WHAT IS NEEDED:
After finding the line that holds "Instruction: Click the" below, set down that line and the rest through the final one exactly, leaving the pictures out.

[LISTED ENTRIES Boundary: Start]

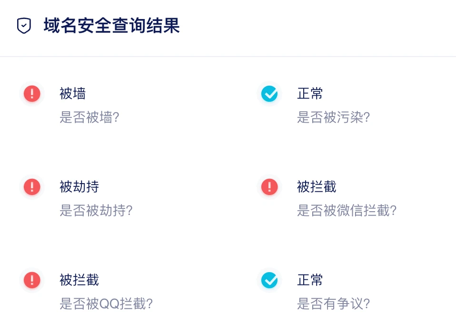Click the 是否被墙? question label
This screenshot has height=333, width=456.
89,118
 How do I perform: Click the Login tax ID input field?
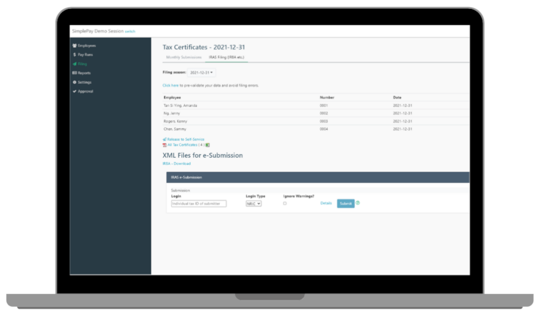[199, 203]
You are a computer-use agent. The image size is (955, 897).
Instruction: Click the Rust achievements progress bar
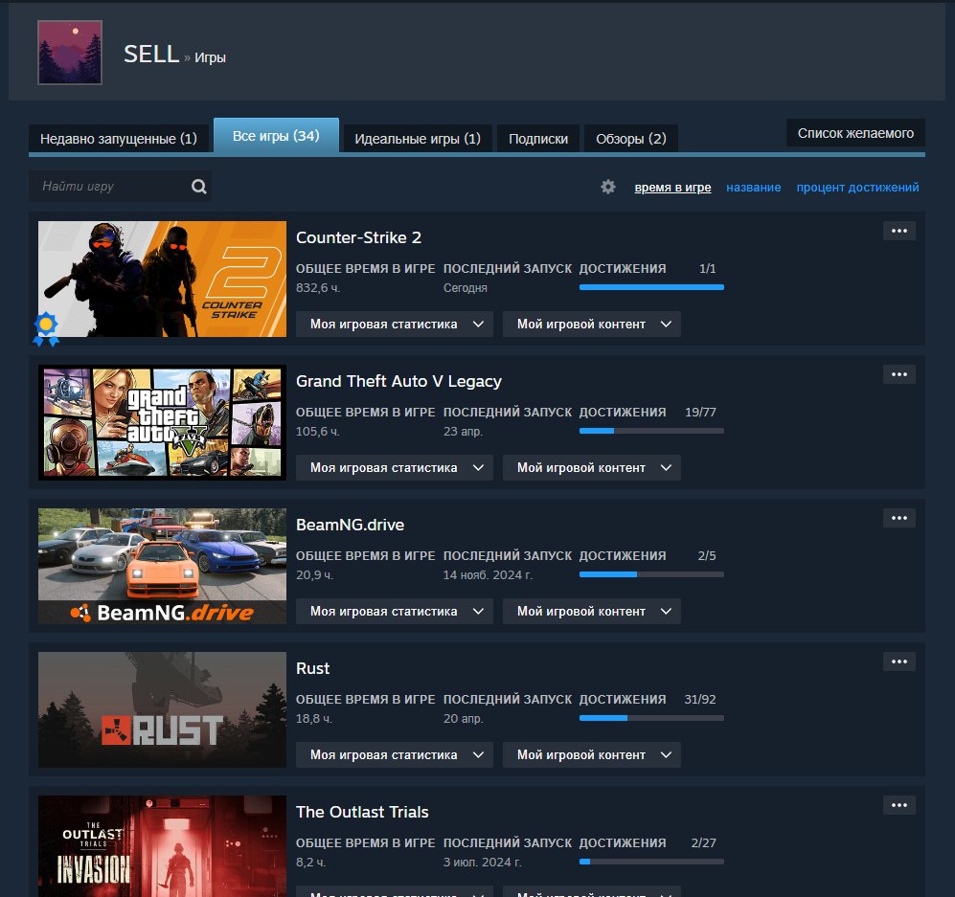[651, 717]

[LISTED ENTRIES Boundary: End]

ANSWER AREA:
Instruction: Click the Rust achievements progress bar
[651, 717]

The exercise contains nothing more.